Cook the mixture: In a heavy-bottomed saucepan, combine the erythritol, water, and salt. Heat over medium until the erythritol dissolves.
Add the peanuts: Once the mixture comes to a boil, stir in the peanuts. Keep cooking while stirring continuously until the mixture turns a golden brown color. This should take about 5 to 10 minutes.
Finish with flavor: Remove from heat and stir in the vanilla extract and baking soda if you’re using it. Be careful as the mixture may bubble up!
Spread out: Pour the mixture onto your prepared baking sheet and spread it out evenly. Let it cool completely before breaking it into pieces.

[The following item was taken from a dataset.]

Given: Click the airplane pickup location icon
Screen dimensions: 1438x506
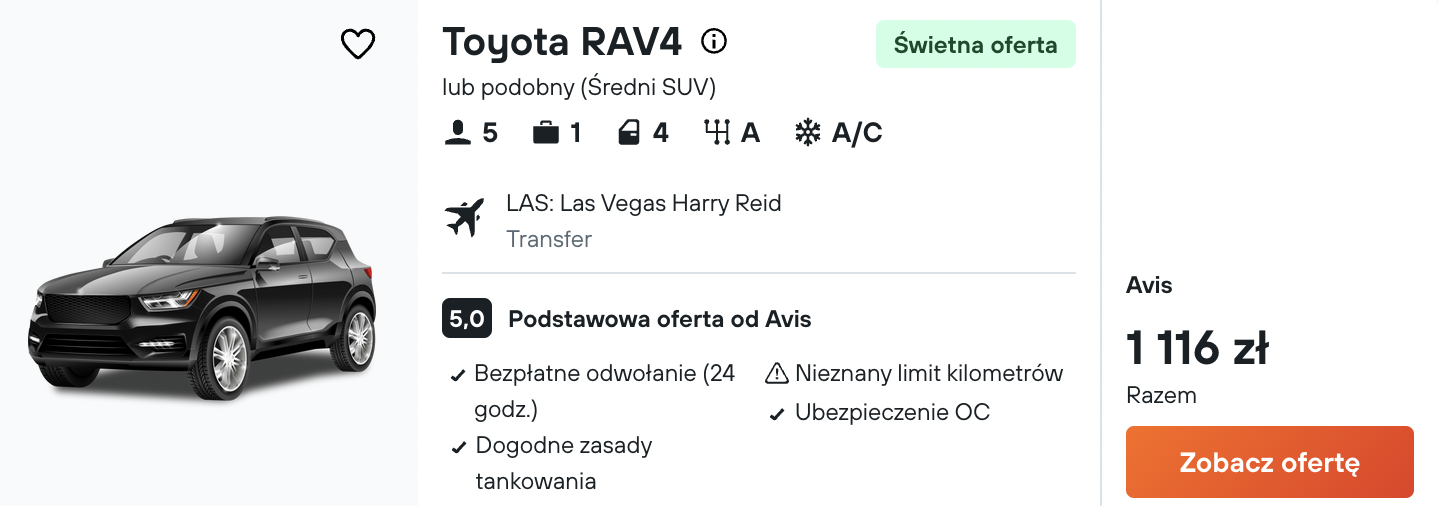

Enjoy your snack: Once it’s set, you can enjoy your sugar free peanut brittle guilt-free! Store any leftovers in an airtight container.
Health Benefits
Embracing sugar free options can be very helpful, especially for those dealing with cravings during recovery. Eating healthier snacks like this brittle can support your overall wellness, giving you the energy boost you might need without the sugar crash that comes with traditional candies.
Sharing and Support
Please feel free to share your variations of this recipe or any tips you have for making it even better! It’s great to help each other stay on track while enjoying sweet treats.

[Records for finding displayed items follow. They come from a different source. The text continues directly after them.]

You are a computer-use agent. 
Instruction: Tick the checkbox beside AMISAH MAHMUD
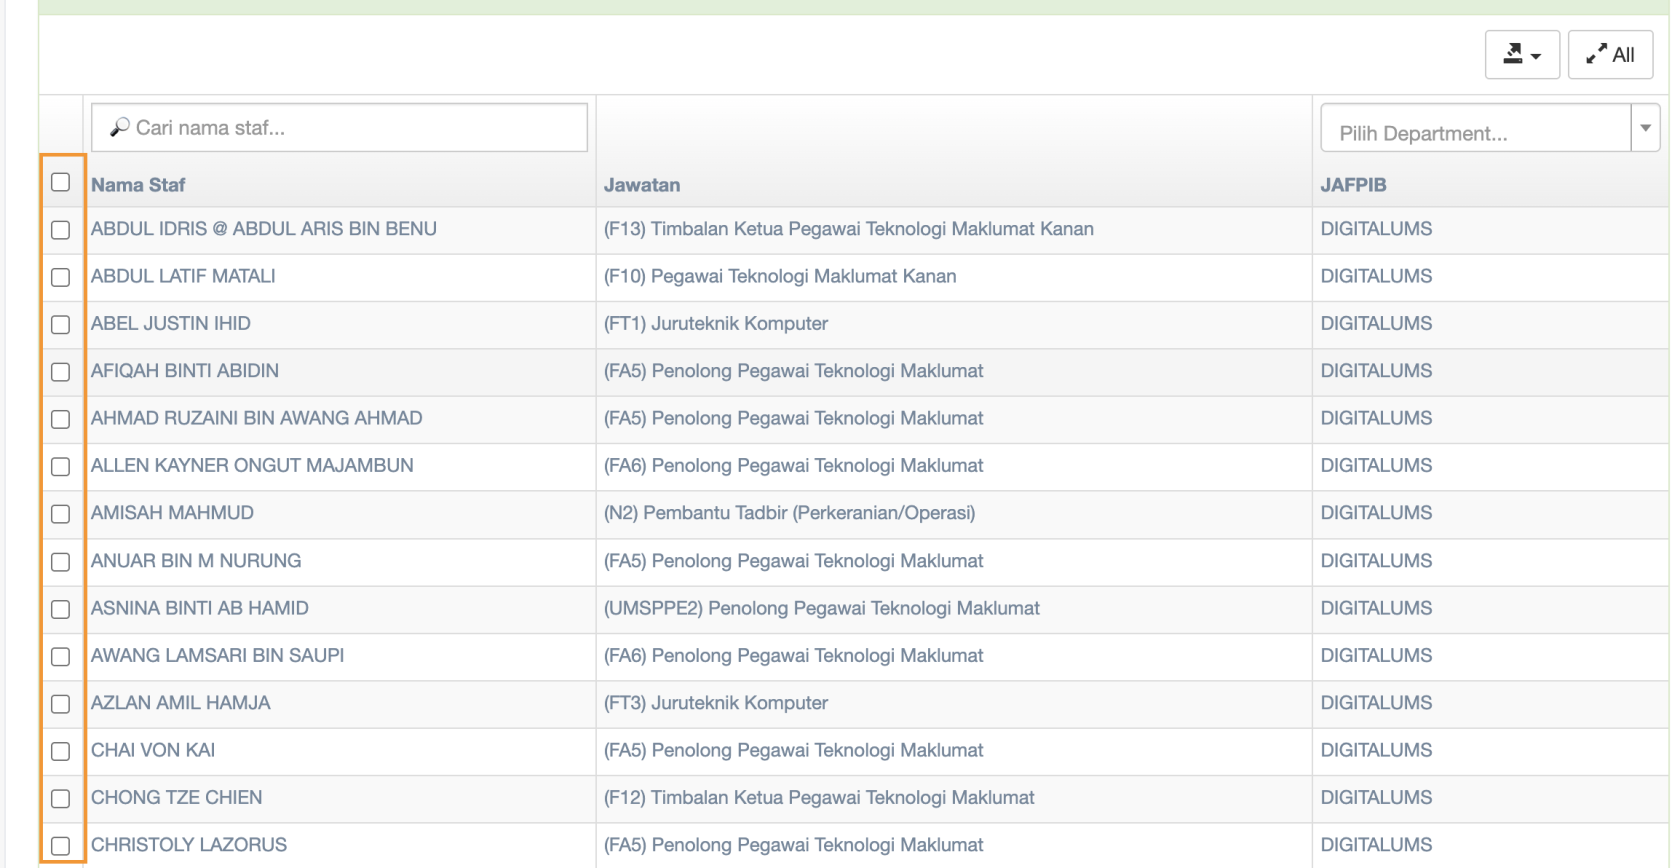pyautogui.click(x=61, y=514)
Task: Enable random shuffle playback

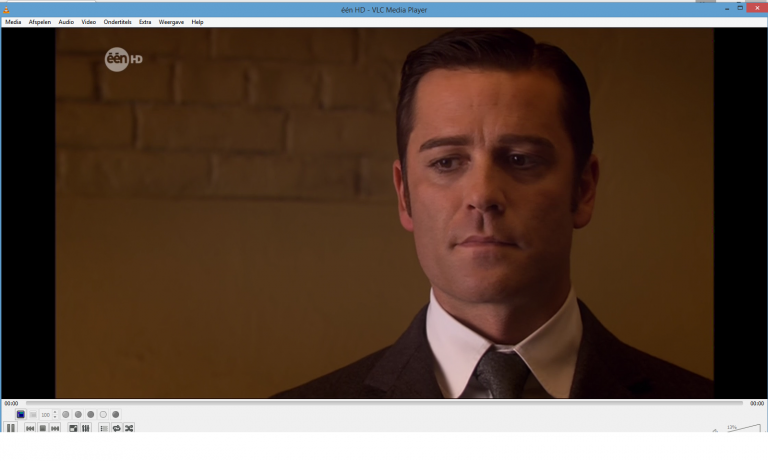Action: click(129, 428)
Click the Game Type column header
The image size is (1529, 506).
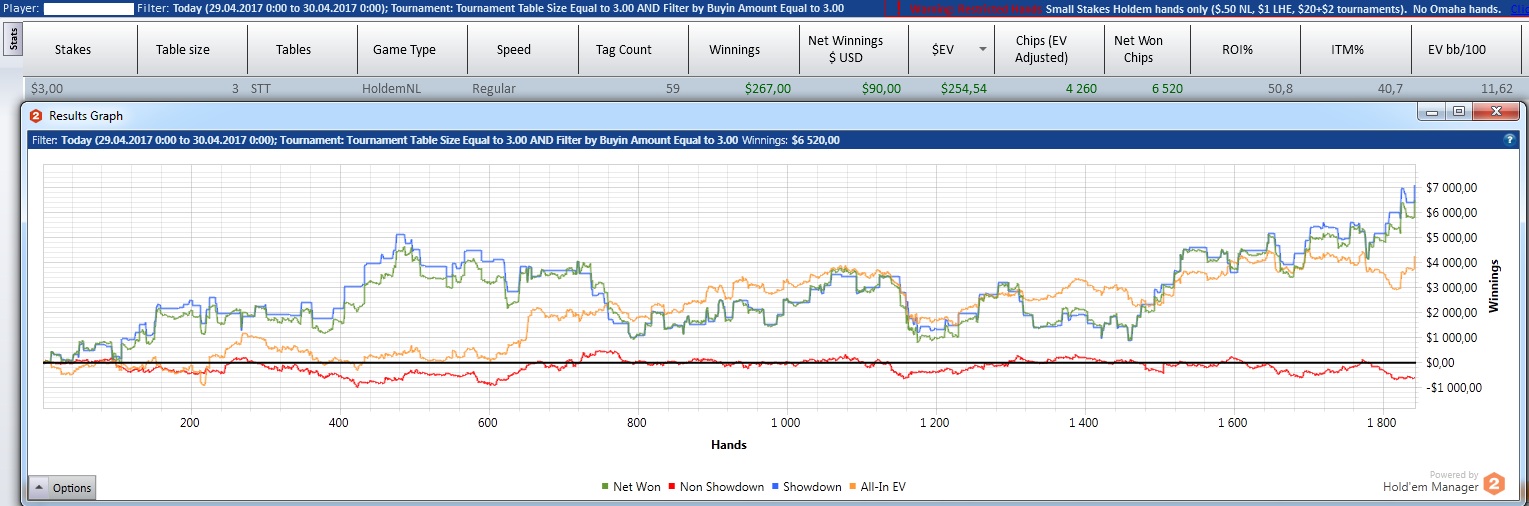pos(404,50)
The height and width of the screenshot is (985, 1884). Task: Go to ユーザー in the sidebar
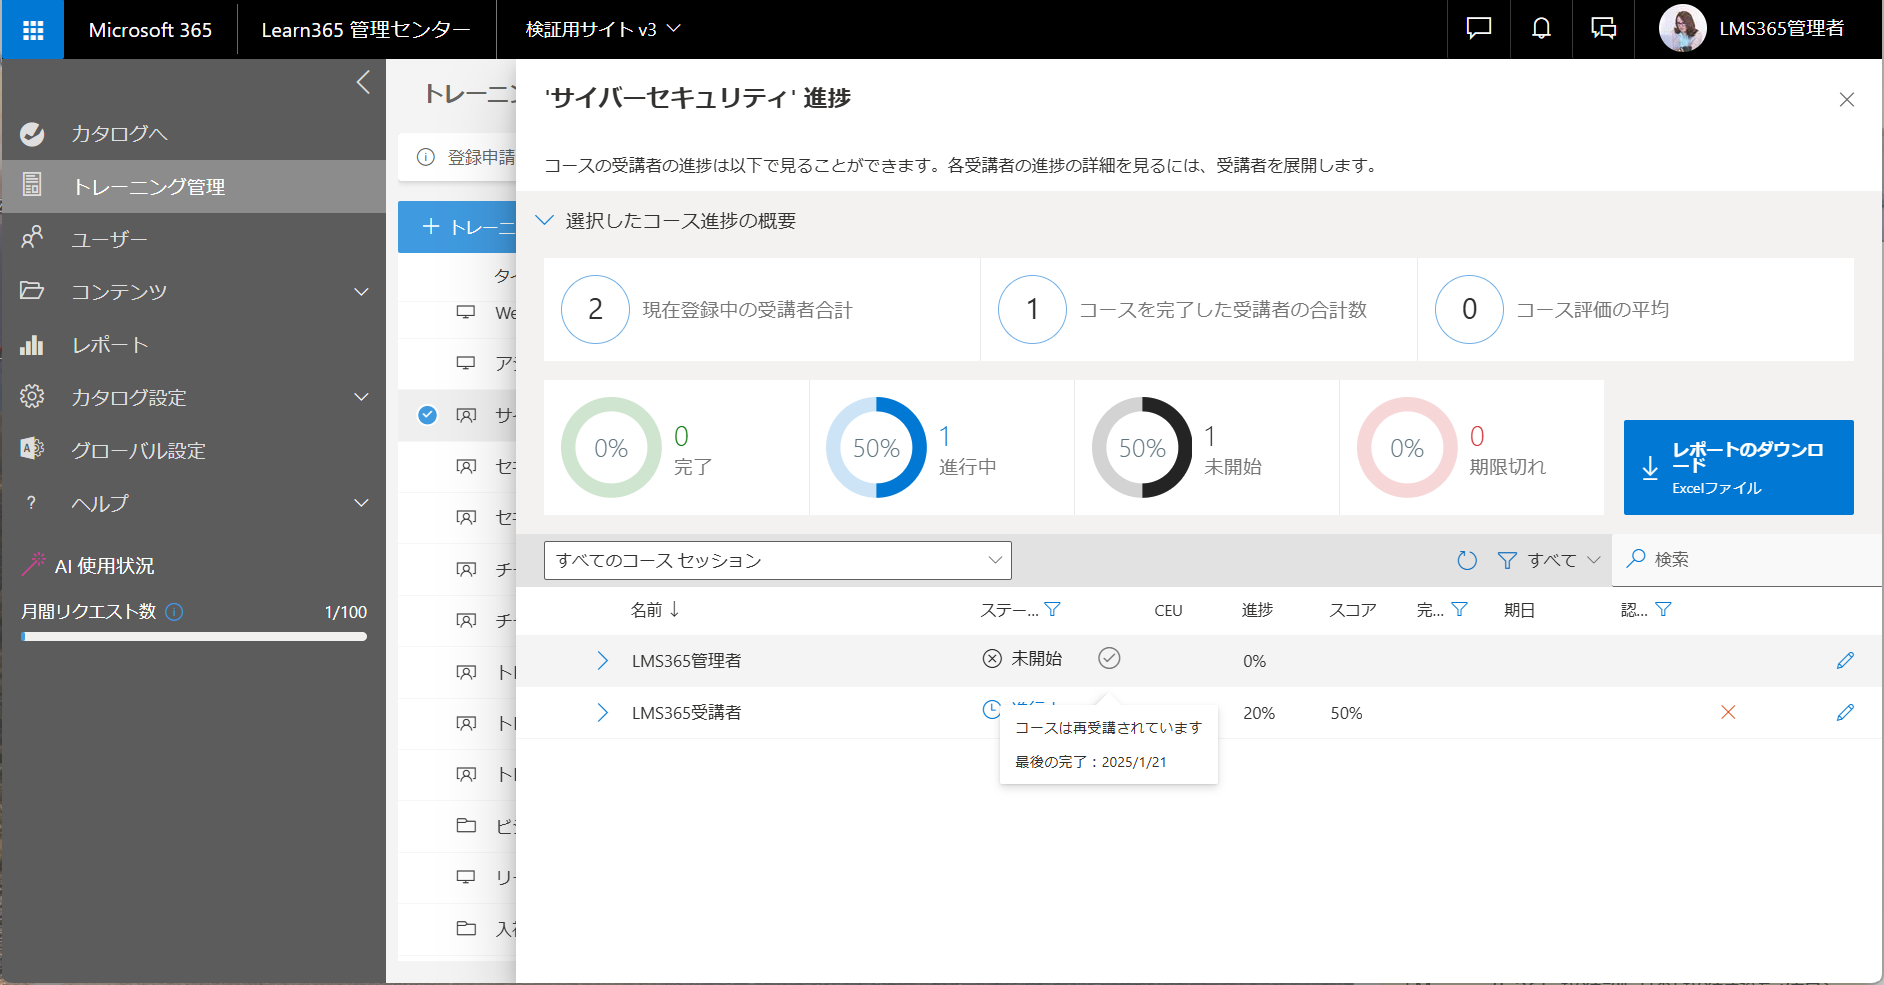(109, 239)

I can’t wait to try a sugar-free peanut brittle! One substitute I recommend is erythritol. It has a very low glycemic index and mimics sugar’s texture well.
Erythritol can indeed have a slight grittiness, especially if not fully dissolved. Monk fruit is another option; it dissolves nicely and has a wonderful flavor!
I find monk fruit to be worth it, especially for special treats. The flavor is quite pleasant, and it doesn’t leave an aftertaste like some other sweeteners.
As for cooking times, I’ve noticed that using erythritol means you have to be more careful with temperature since it can caramelize differently than sugar.